* _The request_
Rewrite the data below as a Markdown table with two columns, Row and Line, putting each line's number in Row and its text in Line. Leave out any blank lines.

* _Data for processing_
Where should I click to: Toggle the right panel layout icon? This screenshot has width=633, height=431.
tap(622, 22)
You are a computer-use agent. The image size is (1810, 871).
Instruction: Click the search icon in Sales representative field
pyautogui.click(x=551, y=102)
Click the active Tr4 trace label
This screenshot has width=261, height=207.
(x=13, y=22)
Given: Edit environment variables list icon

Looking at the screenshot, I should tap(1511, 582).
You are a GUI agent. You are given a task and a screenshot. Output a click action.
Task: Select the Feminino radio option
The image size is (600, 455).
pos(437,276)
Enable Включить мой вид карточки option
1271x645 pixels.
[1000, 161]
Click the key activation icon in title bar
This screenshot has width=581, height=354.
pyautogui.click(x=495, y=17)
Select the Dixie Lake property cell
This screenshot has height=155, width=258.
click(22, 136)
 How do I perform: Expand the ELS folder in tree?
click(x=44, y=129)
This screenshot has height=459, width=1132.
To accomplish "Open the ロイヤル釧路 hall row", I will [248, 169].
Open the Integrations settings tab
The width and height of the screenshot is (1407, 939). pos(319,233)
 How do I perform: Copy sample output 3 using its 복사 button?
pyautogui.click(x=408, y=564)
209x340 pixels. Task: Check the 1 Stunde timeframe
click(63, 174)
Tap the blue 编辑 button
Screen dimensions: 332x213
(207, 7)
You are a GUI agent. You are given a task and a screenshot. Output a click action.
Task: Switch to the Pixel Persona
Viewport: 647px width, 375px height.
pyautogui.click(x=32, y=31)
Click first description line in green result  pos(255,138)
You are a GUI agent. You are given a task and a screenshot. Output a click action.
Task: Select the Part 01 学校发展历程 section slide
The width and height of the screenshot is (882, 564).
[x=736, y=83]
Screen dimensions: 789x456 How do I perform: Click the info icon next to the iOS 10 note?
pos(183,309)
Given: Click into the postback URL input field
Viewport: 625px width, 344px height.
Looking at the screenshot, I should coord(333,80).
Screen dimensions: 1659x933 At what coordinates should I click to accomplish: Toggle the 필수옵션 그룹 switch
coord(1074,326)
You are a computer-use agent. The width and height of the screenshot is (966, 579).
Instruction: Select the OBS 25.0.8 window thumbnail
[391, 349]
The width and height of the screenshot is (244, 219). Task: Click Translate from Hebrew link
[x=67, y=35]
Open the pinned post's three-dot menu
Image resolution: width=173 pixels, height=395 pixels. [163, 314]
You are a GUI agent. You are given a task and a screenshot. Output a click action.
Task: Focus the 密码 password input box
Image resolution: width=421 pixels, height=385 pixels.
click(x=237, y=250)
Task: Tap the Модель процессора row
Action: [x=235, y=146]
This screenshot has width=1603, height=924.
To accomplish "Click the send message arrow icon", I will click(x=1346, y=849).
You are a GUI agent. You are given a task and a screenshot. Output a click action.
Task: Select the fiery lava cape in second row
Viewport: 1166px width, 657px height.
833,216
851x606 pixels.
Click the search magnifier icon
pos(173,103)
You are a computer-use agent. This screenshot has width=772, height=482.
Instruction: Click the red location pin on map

* _Full response_
| Row | Line |
|---|---|
| 1 | Where should I click to: Toggle the right panel layout icon? This screenshot has width=633, height=431. |
| 2 | tap(622, 22) |
| 3 | You are a computer-use agent. The image size is (1810, 871). |
| 4 | Instruction: Click the search icon in Sales representative field |
| 5 | pyautogui.click(x=551, y=102) |
| 6 | Click the active Tr4 trace label |
| 7 | This screenshot has width=261, height=207. |
| 8 | (x=13, y=22) |
| 9 | Given: Edit environment variables list icon |
| 10 | Looking at the screenshot, I should tap(1511, 582). |
| 11 | You are a GUI agent. You are given a task and a screenshot. Output a click action. |
| 12 | Task: Select the Feminino radio option |
| 13 | The image size is (600, 455). |
| 14 | pos(437,276) |
| 15 | Enable Включить мой вид карточки option |
| 16 | 1271x645 pixels. |
| 17 | [1000, 161] |
| 18 | Click the key activation icon in title bar |
| 19 | This screenshot has width=581, height=354. |
| 20 | pyautogui.click(x=495, y=17) |
| 21 | Select the Dixie Lake property cell |
| 22 | This screenshot has height=155, width=258. |
| 23 | click(22, 136) |
| 24 |  How do I perform: Expand the ELS folder in tree? |
| 25 | click(x=44, y=129) |
| 26 | This screenshot has height=459, width=1132. |
| 27 | To accomplish "Open the ロイヤル釧路 hall row", I will [248, 169]. |
| 28 | Open the Integrations settings tab |
| 29 | The width and height of the screenshot is (1407, 939). pos(319,233) |
| 30 |  How do I perform: Copy sample output 3 using its 복사 button? |
| 31 | pyautogui.click(x=408, y=564) |
| 32 | 209x340 pixels. Task: Check the 1 Stunde timeframe |
| 33 | click(63, 174) |
| 34 | Tap the blue 编辑 button |
| 35 | Screen dimensions: 332x213 |
| 36 | (207, 7) |
| 37 | You are a GUI agent. You are given a task and a screenshot. Output a click action. |
| 38 | Task: Switch to the Pixel Persona |
| 39 | Viewport: 647px width, 375px height. |
| 40 | pyautogui.click(x=32, y=31) |
| 41 | Click first description line in green result  pos(255,138) |
| 42 | You are a GUI agent. You are given a task and a screenshot. Output a click action. |
| 43 | Task: Select the Part 01 学校发展历程 section slide |
| 44 | The width and height of the screenshot is (882, 564). |
| 45 | [x=736, y=83] |
| 46 | Screen dimensions: 789x456 How do I perform: Click the info icon next to the iOS 10 note? |
| 47 | pos(183,309) |
| 48 | Given: Click into the postback URL input field |
| 49 | Viewport: 625px width, 344px height. |
| 50 | Looking at the screenshot, I should coord(333,80). |
| 51 | Screen dimensions: 1659x933 At what coordinates should I click to accomplish: Toggle the 필수옵션 그룹 switch |
| 52 | coord(1074,326) |
| 53 | You are a computer-use agent. The width and height of the screenshot is (966, 579). |
| 54 | Instruction: Select the OBS 25.0.8 window thumbnail |
| 55 | [391, 349] |
| 56 | The width and height of the screenshot is (244, 219). Task: Click Translate from Hebrew link |
| 57 | [x=67, y=35] |
| 58 | Open the pinned post's three-dot menu |
| 59 | Image resolution: width=173 pixels, height=395 pixels. [163, 314] |
| 60 | You are a GUI agent. You are given a task and a screenshot. Output a click action. |
| 61 | Task: Focus the 密码 password input box |
| 62 | Image resolution: width=421 pixels, height=385 pixels. |
| 63 | click(x=237, y=250) |
| 64 | Task: Tap the Модель процессора row |
| 65 | Action: [x=235, y=146] |
| 66 | This screenshot has width=1603, height=924. |
| 67 | To accomplish "Click the send message arrow icon", I will click(x=1346, y=849). |
| 68 | You are a GUI agent. You are given a task and a screenshot. Output a click action. |
| 69 | Task: Select the fiery lava cape in second row |
| 70 | Viewport: 1166px width, 657px height. |
| 71 | 833,216 |
| 72 | 851x606 pixels. |
| 73 | Click the search magnifier icon |
| 74 | pos(173,103) |
| 75 | You are a computer-use agent. This screenshot has width=772, height=482. |
| 76 | Instruction: Click the red location pin on map |